What seems clear is that the terrorist attacks of Sept. 11, and the federal Homeland Security dollars that flowed to police forces in response to them, have further encouraged police forces to embrace paramilitary tactics like those that first emerged in the decades-long “war on drugs.” Both wars — first on drugs, then terror — have lent police forces across the country justification to acquire the latest technology, equipment and tactical training for newly created specialized units.
“There is behind this, also, I think, a kind of status competition or imitation, that there is positive status in having a sort of ‘big department muscle,’ in smaller departments,” said Franklin E. Zimring, a professor of law at the University of California, Berkeley. “And then the problem is, if you have those kinds of specialized units, that you hunt for appropriate settings to use them and, in some of the smaller police departments, notions of the appropriate settings to use them are questionable.”
Radley Balko, a journalist who has studied the issue, told a House subcommittee on crime in 2007 that one criminologist found a 1,500 percent increase in the use of SWAT (special weapons and tactics) teams in the United States in roughly the last two decades.

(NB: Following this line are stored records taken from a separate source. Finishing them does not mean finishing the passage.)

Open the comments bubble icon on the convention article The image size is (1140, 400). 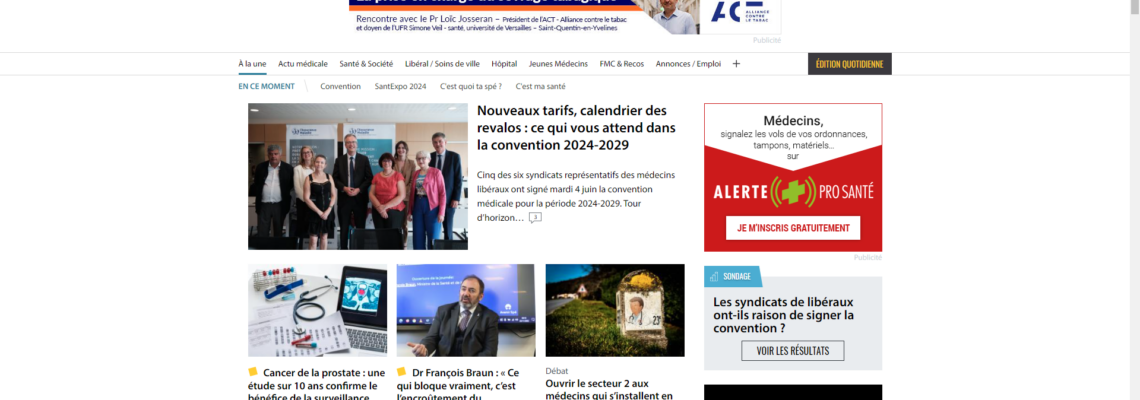tap(535, 217)
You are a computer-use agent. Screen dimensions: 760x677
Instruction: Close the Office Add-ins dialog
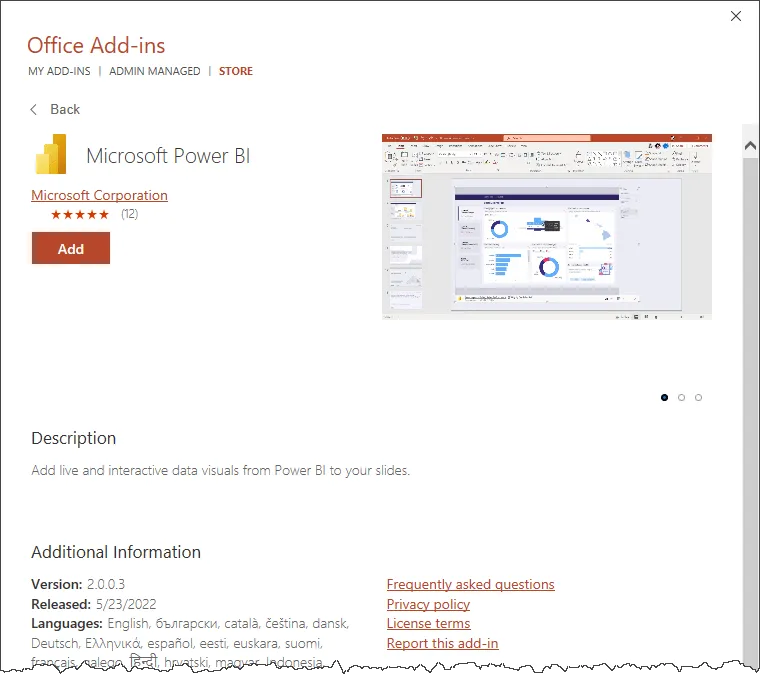[736, 16]
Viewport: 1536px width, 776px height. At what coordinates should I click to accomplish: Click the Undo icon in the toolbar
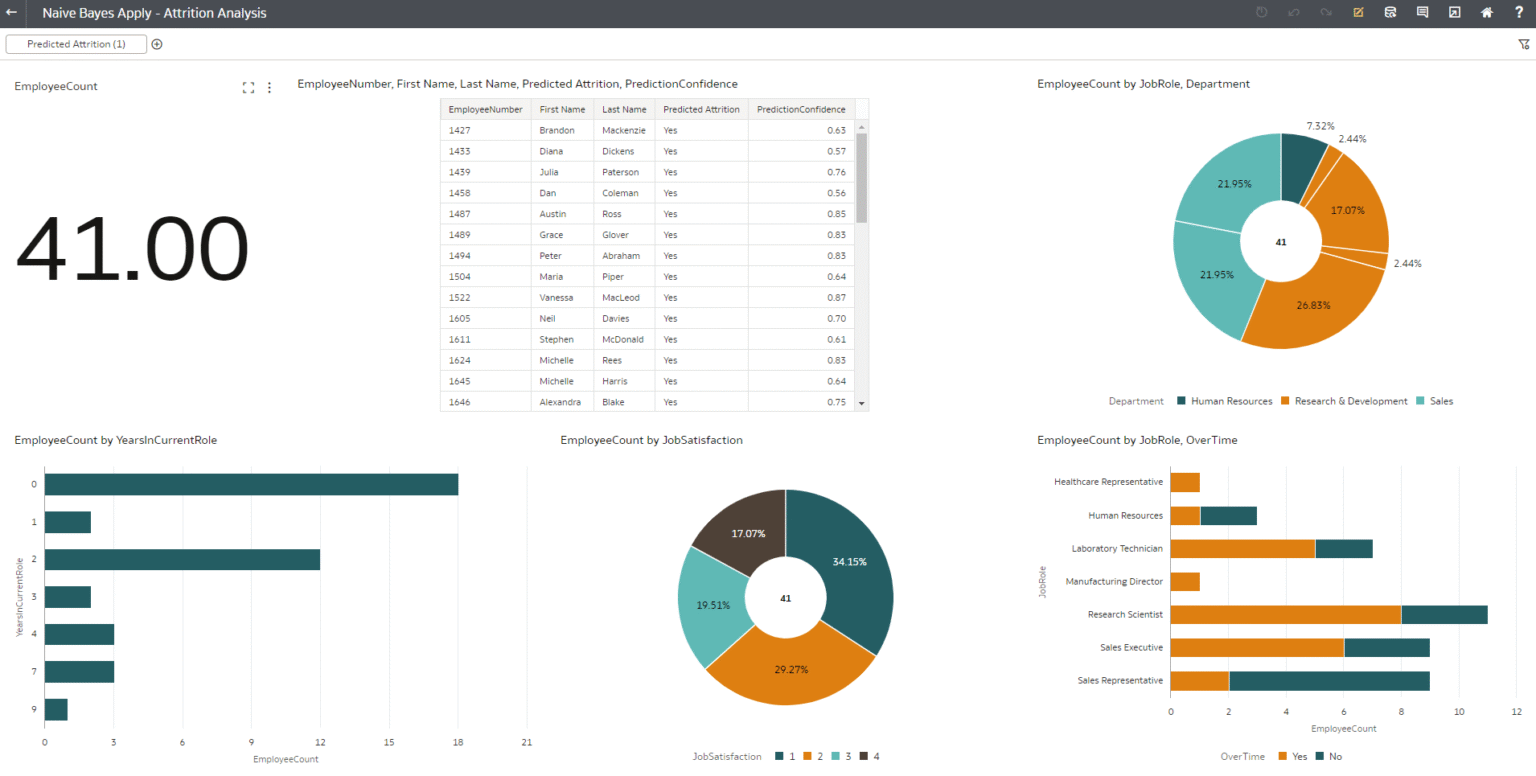(1294, 13)
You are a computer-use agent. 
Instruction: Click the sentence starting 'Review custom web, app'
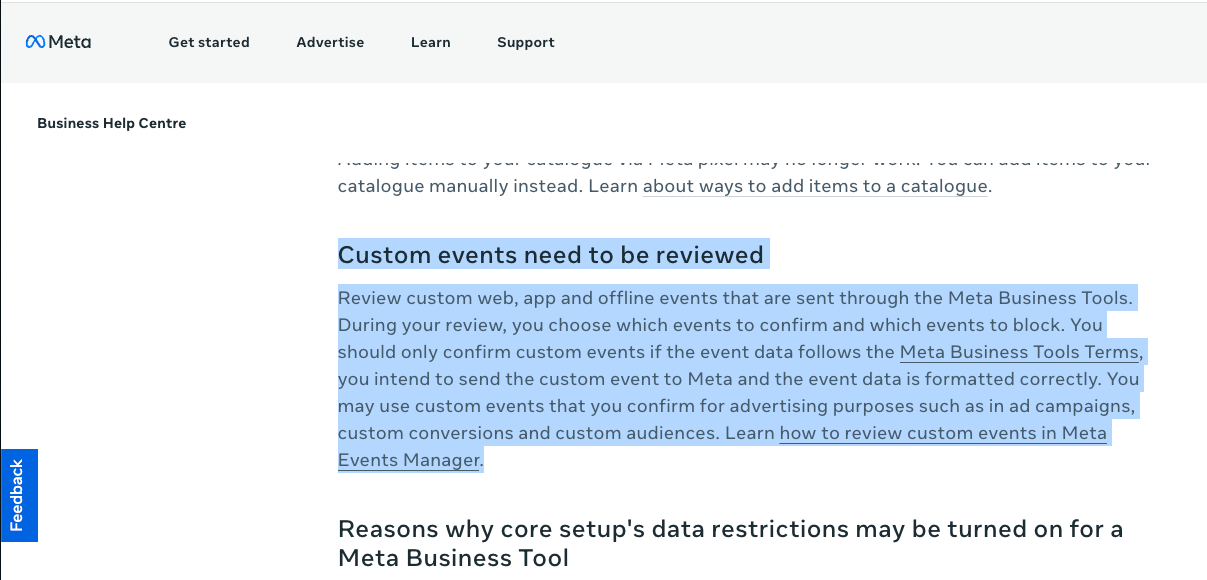pos(500,298)
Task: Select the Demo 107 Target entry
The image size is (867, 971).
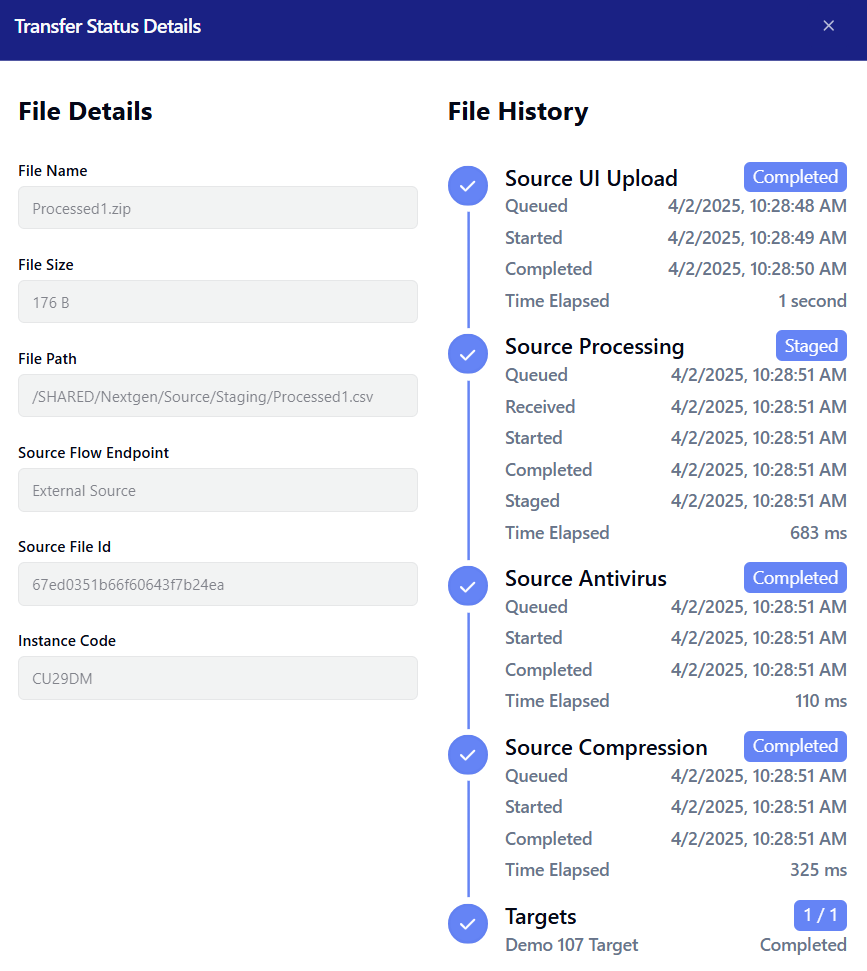Action: coord(571,945)
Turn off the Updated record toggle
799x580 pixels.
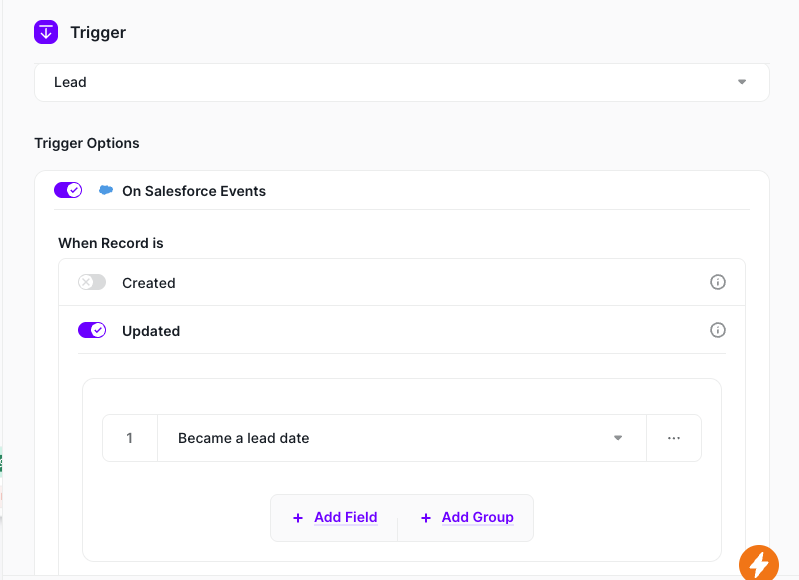[x=92, y=330]

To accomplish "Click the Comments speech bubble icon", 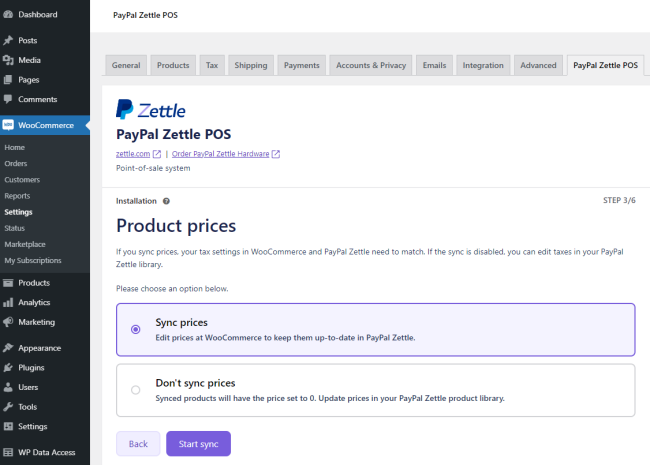I will click(x=8, y=99).
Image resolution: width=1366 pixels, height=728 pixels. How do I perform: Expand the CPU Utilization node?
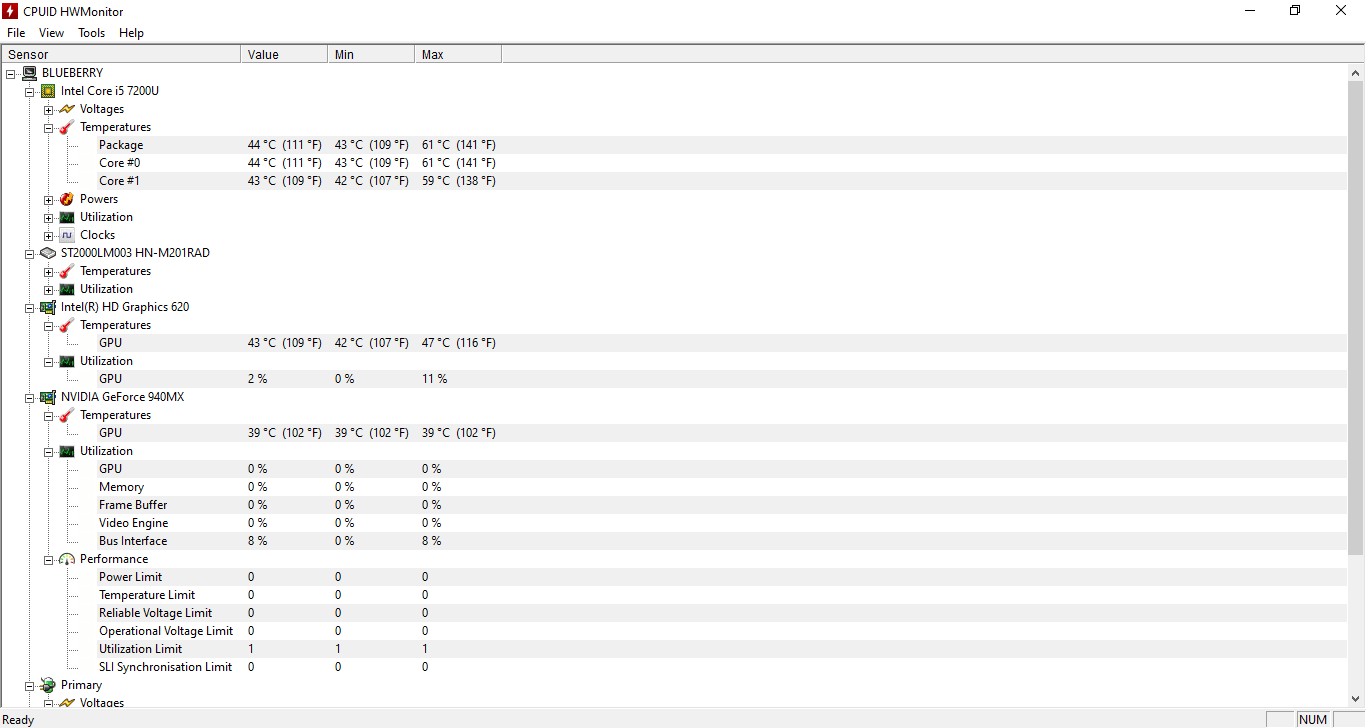click(x=48, y=217)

The Posse Comitatus Act of 1878 generally bars the military from law enforcement activities within the United States. But today, some local and city police forces have rendered the law rather moot. They have tanks — yes, tanks, often from military surplus, for use in hostage situations or drug raids — not to mention the sort of equipment and training one would need to deter a Mumbai-style guerrilla assault.
Such tactics are used in New York City, where Police Commissioner Raymond W. Kelly (whose department has had armored vehicles for decades) has invoked both the 19th-century military strategist Carl von Clausewitz and the television series “24” in talking about the myriad threats his city faces — both conventional and terrorist. After the would-be Times Square bomber Faisal Shahzad was arrested aboard a plane at Kennedy Airport in 2010, Mr. Kelly calculated the plot-to-capture time: Slightly more than 53 hours.
“Jack Bauer may have caught him in 24,” said Mr. Kelly, who served as a Marine commander in Vietnam. “But in the real world, 53’s not bad.”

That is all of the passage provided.